- [Dataset excerpts]
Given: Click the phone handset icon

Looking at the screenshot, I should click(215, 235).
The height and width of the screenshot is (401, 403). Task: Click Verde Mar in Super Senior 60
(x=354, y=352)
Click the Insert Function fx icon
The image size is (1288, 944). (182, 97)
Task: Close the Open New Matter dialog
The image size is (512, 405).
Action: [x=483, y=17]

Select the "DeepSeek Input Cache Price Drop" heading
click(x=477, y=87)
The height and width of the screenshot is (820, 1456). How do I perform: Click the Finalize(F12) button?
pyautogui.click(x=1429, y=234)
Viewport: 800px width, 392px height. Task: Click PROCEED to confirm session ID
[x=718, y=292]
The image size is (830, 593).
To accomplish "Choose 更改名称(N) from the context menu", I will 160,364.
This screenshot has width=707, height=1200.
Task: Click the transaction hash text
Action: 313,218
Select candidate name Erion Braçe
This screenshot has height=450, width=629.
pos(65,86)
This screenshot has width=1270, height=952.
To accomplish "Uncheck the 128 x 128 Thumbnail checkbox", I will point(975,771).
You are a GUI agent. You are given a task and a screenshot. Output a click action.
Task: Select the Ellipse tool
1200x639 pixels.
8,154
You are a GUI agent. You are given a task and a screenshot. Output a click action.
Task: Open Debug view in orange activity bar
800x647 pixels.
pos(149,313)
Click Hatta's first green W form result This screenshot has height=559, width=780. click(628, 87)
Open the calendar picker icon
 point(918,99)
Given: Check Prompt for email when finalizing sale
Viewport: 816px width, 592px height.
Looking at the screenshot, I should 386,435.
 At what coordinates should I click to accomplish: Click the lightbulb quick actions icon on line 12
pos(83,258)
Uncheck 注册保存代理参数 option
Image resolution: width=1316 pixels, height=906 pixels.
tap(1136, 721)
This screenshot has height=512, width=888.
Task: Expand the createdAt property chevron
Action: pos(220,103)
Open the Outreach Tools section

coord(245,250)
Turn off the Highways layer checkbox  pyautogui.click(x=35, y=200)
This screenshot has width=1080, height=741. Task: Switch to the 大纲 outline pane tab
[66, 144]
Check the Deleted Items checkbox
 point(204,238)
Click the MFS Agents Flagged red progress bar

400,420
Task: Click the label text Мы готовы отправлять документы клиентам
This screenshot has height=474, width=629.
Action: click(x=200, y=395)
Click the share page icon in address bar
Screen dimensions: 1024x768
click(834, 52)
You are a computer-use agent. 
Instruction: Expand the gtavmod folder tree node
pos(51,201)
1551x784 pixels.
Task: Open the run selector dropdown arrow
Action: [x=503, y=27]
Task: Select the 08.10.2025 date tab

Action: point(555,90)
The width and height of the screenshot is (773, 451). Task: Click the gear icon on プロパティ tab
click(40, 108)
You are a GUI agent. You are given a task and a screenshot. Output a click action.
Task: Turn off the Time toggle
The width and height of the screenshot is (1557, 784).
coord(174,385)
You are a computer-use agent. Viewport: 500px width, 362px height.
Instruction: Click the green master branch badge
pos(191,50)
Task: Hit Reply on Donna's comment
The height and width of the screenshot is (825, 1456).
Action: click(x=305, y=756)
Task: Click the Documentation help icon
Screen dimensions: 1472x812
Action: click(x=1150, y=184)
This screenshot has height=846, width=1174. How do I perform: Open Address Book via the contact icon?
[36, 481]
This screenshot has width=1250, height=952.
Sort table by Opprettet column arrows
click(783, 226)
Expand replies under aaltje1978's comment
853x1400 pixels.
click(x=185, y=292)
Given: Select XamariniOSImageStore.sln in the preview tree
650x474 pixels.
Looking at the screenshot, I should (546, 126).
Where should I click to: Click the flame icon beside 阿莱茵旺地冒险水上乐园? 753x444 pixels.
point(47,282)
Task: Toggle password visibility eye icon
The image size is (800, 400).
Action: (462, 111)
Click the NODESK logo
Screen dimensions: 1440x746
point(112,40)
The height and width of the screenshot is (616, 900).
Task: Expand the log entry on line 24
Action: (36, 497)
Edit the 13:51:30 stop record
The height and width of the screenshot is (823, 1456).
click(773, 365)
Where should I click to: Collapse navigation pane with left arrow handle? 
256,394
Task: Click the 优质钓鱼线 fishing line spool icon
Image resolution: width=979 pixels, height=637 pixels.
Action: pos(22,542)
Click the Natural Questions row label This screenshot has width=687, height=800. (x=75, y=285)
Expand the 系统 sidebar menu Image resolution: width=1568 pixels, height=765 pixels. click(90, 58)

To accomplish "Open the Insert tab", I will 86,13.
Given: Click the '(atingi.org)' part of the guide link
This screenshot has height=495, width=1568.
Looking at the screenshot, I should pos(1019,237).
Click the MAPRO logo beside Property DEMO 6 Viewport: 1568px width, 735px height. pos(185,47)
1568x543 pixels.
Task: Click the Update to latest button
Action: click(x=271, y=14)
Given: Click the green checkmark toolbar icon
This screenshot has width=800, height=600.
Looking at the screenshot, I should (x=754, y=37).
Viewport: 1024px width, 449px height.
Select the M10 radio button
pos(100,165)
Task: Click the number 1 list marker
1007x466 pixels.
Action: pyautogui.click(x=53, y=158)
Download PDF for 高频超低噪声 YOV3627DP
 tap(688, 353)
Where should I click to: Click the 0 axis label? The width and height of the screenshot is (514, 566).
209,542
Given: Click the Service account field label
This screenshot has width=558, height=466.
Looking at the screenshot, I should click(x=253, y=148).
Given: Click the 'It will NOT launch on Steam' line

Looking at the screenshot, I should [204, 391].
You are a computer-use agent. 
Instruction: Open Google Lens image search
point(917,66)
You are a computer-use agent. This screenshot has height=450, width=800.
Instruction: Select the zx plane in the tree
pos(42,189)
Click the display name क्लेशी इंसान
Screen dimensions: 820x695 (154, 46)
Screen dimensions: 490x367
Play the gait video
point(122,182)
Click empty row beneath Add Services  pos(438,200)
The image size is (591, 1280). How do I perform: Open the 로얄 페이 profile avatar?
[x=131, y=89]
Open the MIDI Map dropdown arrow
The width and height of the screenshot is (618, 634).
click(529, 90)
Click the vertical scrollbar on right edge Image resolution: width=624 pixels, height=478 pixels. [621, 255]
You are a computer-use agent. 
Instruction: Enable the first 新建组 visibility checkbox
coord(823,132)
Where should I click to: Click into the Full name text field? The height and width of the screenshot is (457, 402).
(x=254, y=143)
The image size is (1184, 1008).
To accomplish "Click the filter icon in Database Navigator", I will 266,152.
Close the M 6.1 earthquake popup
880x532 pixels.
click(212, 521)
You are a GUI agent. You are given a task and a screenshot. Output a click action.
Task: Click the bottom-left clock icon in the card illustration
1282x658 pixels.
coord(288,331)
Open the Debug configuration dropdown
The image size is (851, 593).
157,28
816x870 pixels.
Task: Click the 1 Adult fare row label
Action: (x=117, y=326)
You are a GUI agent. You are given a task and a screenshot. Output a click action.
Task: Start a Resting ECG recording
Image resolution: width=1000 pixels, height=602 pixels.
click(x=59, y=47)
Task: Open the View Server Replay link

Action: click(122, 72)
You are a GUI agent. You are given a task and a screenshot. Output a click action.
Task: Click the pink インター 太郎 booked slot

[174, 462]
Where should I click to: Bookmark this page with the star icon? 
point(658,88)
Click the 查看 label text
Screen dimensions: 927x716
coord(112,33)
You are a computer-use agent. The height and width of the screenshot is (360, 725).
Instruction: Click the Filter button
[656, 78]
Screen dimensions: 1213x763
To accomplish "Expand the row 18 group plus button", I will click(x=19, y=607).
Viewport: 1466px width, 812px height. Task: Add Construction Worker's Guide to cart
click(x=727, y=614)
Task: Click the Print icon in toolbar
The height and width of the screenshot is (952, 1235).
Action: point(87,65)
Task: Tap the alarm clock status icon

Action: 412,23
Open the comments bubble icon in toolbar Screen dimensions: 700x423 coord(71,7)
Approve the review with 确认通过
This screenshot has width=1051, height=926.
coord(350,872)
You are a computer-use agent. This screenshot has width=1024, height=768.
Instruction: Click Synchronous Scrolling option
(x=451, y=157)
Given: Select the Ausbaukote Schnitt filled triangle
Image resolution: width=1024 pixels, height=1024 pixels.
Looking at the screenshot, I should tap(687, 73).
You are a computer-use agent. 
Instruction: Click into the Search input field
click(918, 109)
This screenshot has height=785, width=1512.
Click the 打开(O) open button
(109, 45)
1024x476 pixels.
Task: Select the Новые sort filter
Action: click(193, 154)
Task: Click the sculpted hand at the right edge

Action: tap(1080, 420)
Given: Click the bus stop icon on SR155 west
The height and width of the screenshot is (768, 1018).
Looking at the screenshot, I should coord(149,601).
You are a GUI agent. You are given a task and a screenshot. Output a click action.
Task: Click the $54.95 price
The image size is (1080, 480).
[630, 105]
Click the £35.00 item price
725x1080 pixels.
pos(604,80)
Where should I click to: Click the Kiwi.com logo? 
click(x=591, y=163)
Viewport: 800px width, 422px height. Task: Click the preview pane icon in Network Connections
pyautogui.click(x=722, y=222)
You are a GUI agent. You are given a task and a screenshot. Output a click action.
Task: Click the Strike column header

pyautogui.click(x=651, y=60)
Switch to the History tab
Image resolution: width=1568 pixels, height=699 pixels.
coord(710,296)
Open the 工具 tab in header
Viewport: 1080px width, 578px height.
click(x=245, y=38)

- [What you will do] State how many lines in the entries above include the word "Debug"; reply with the number alone.

- [Response area] 2